第2発明のフレキシブル基板の製造方法は、第1発明において、前記ニッケルクロム合金層の厚さが2nm以上4nm以下であり、前記ニッケルクロム合金層におけるクロムの重量パーセントは12%以上50%以下であり、前記下地銅層の厚さが50nm以上500nm以下であり、前記熱プレス工程では、300℃以上360℃以下の温度で、かつ1MPa以上5MPa以下の圧力で加熱および加圧することを特徴とする。

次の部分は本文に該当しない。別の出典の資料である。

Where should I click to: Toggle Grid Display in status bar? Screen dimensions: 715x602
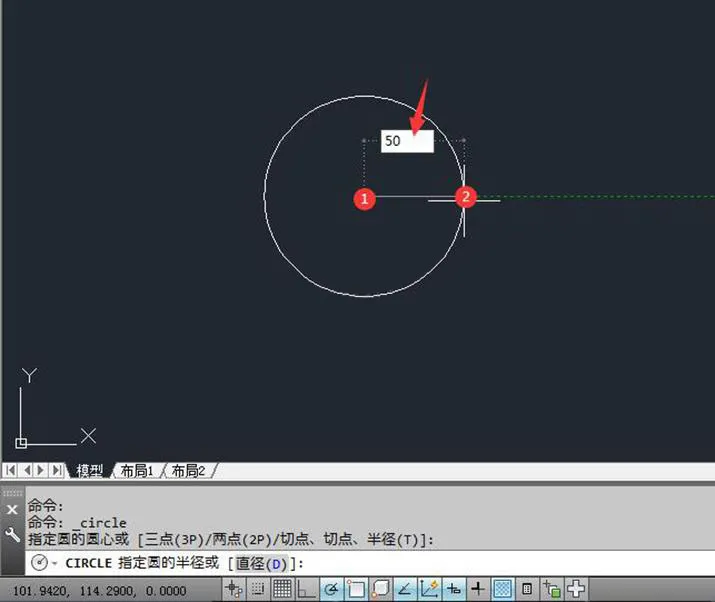(283, 589)
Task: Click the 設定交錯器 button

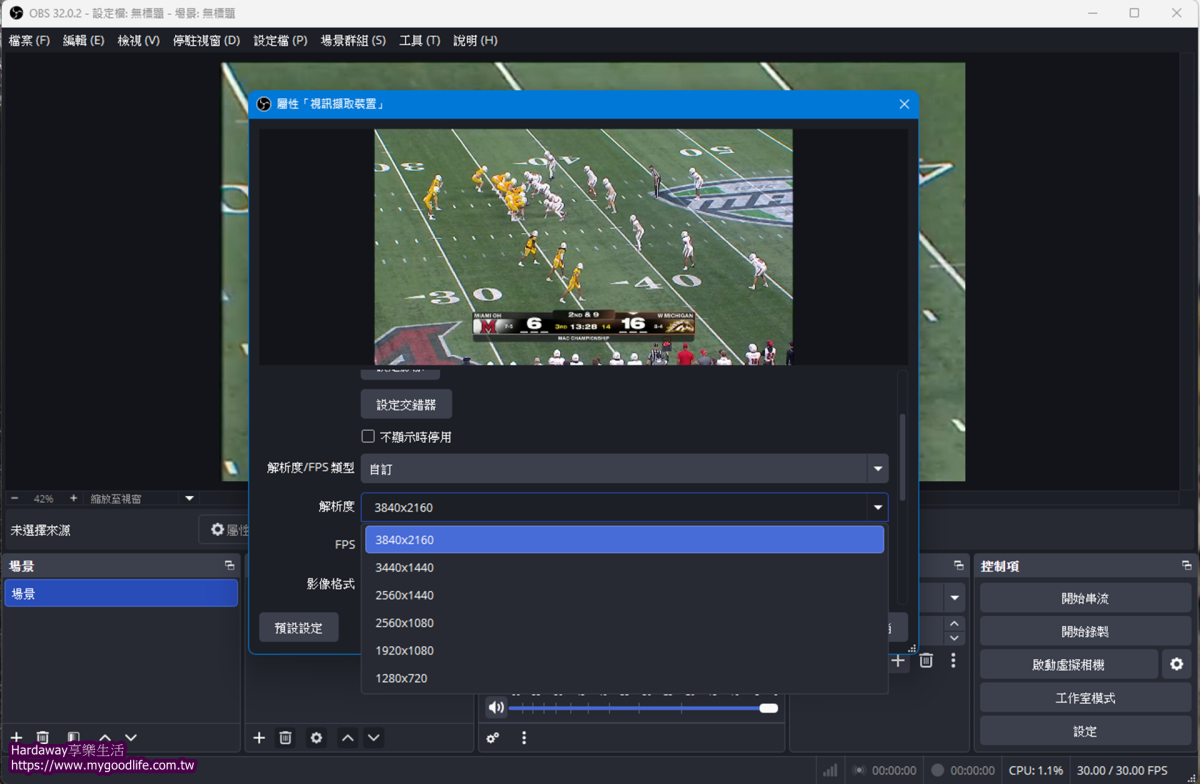Action: click(x=405, y=405)
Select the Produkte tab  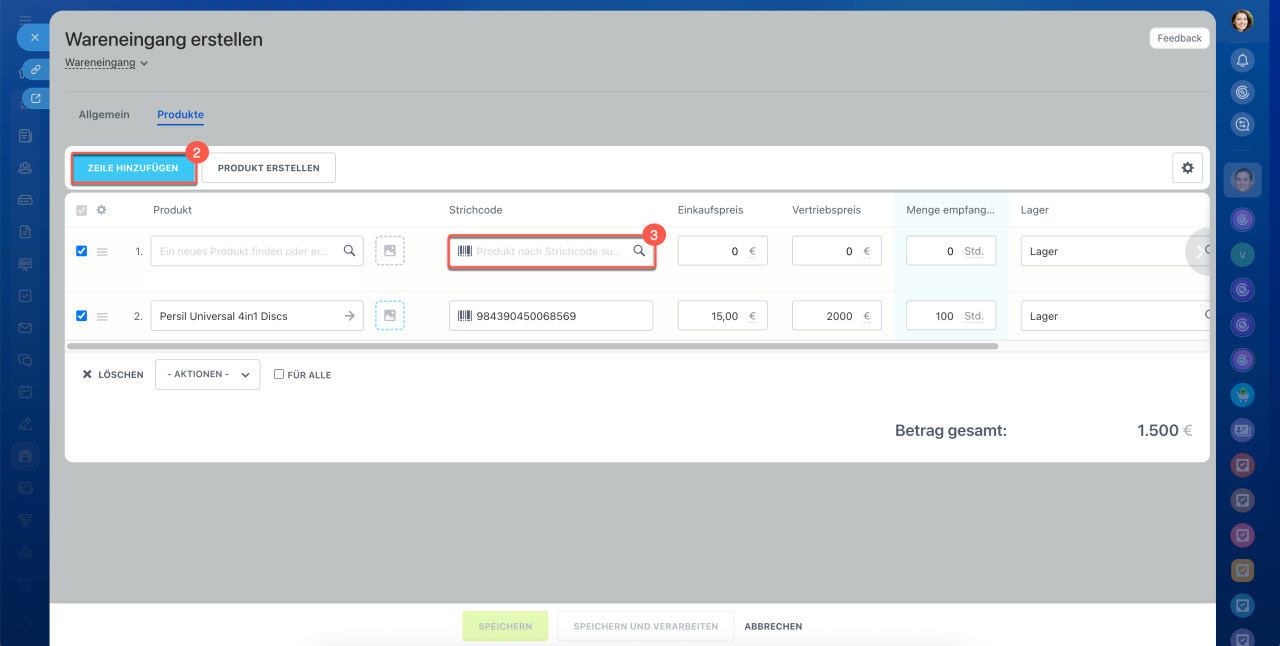(x=180, y=115)
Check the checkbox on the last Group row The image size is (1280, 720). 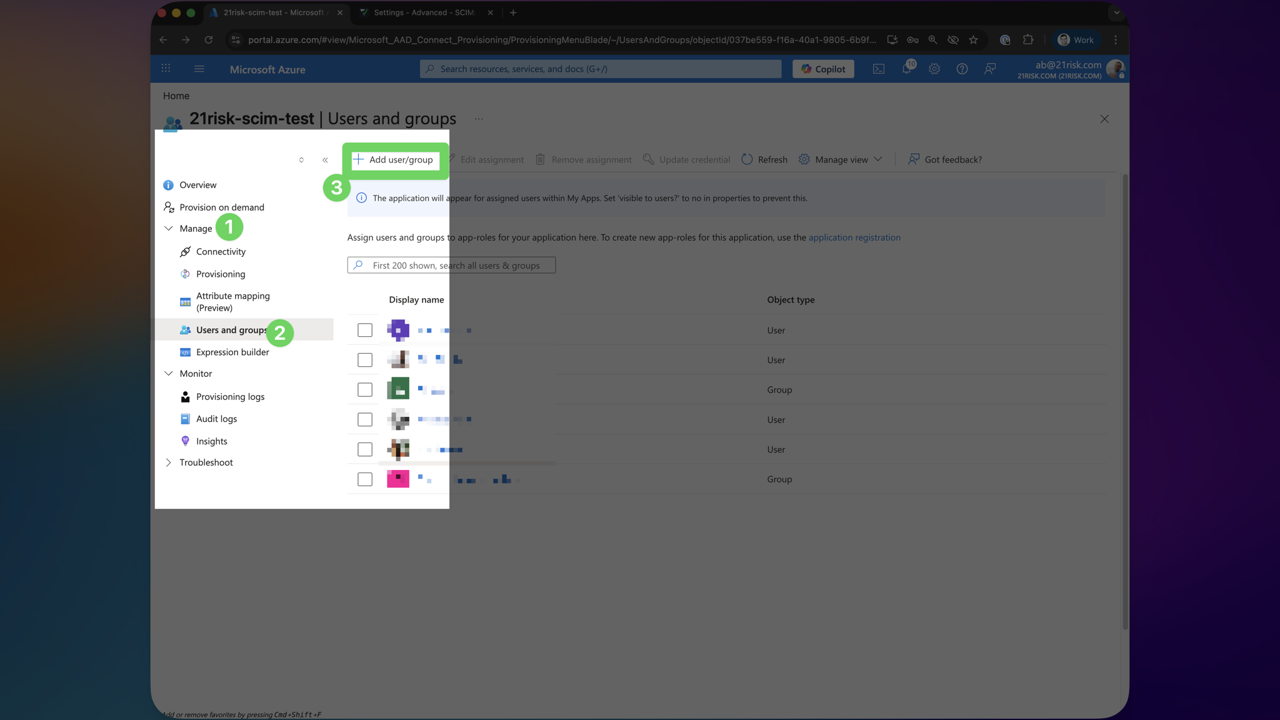(364, 479)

第3発明のフレキシブル基板の製造方法は、第1発明または第2発明において、高周波対応ベースフィルムが、LCP(Liquid Crystal Plymer)、またはPEEK(Poly Ether Ether Ketone)であることを特徴とする。
【発明の効果】
【0010】
第1発明によれば、フレキシブル基板の製造方法が、湿式めっき法により銅層を形成された第3積層板を、あらかじめ定められた温度および圧力により、加熱および加圧する熱プレス工程を含むことにより、高周波対応ベースフィルムとニッケルクロム合金層との間の密着性を高めることができる。すなわち、高周波に対応することが可能なフレキシブル基板であるとともに、ベースフィルムと配線との密着性を高めたものを得ることができる。
第2発明によれば、300℃以上360℃以下の温度で、かつ1MPa以上5MP以下圧力で加熱および加圧することにより、高周波対応ベースフィルムとニッケルクロム合金層との密着力をより高めることができる。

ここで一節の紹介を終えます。